『猫光線』
根強いファンの多い花さんのフォトエッセイ集『猫光線』(中央公論新社)

唯一無比の表現者

よく、少し人慣れした野良猫が、あちらの家でもこちらの家でも、なんとなくそこが居場所みたいな感じでしばらくいついたりしますよね。花さんもそういうところがあったのか、ある時期から、男性の家で過ごしたりするようになった。

ある年の元日、泰淳さん亡き後、たぶん百合子さんは一人で寂しい思いをしているに違いないと思って、「うちでお正月やりませんか?」と声をかけたことが2~3回あります。

当時、わが家は半分壊れかけみたいなボロ家で、隙間風がビュービュー入ってくる。百合子さんは毛皮のコートを着たまま炬燵に入り、おせち料理をつまんだりしていました。
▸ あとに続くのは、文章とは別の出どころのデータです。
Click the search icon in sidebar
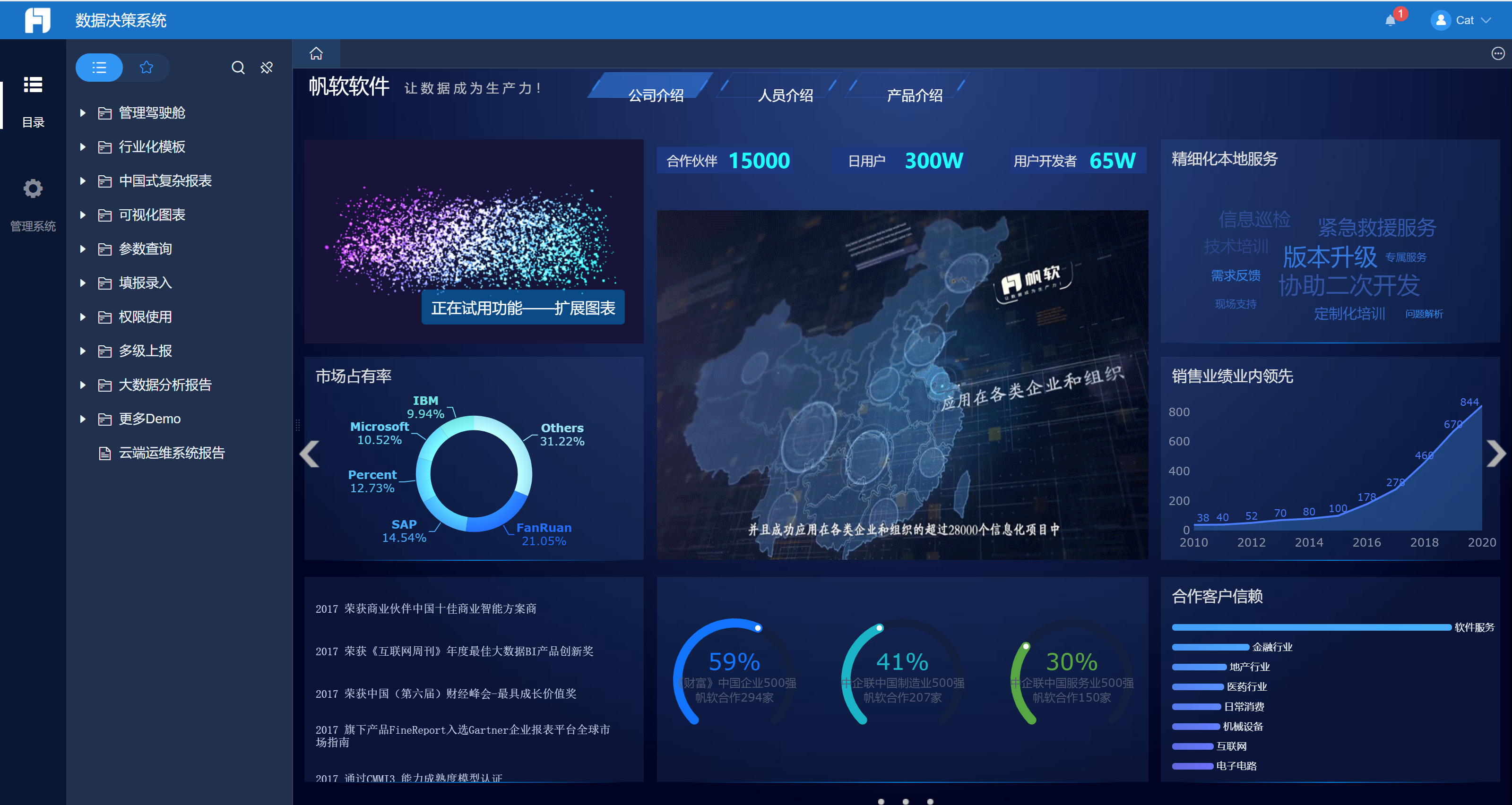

好きな音楽は、遠藤賢司やブルースバンドの憂歌団。ジャズは、ジミー・スコット以外は受けつけないと花さんは言っている。

ジミー・スコットはしわがれ声を絞り出して、おじいさんだかおばあさんだかわからないような声を出す特異なシンガーです。花さんとジャズはそれほど結びつかないけれど、ジミー・スコットならわかる気がします。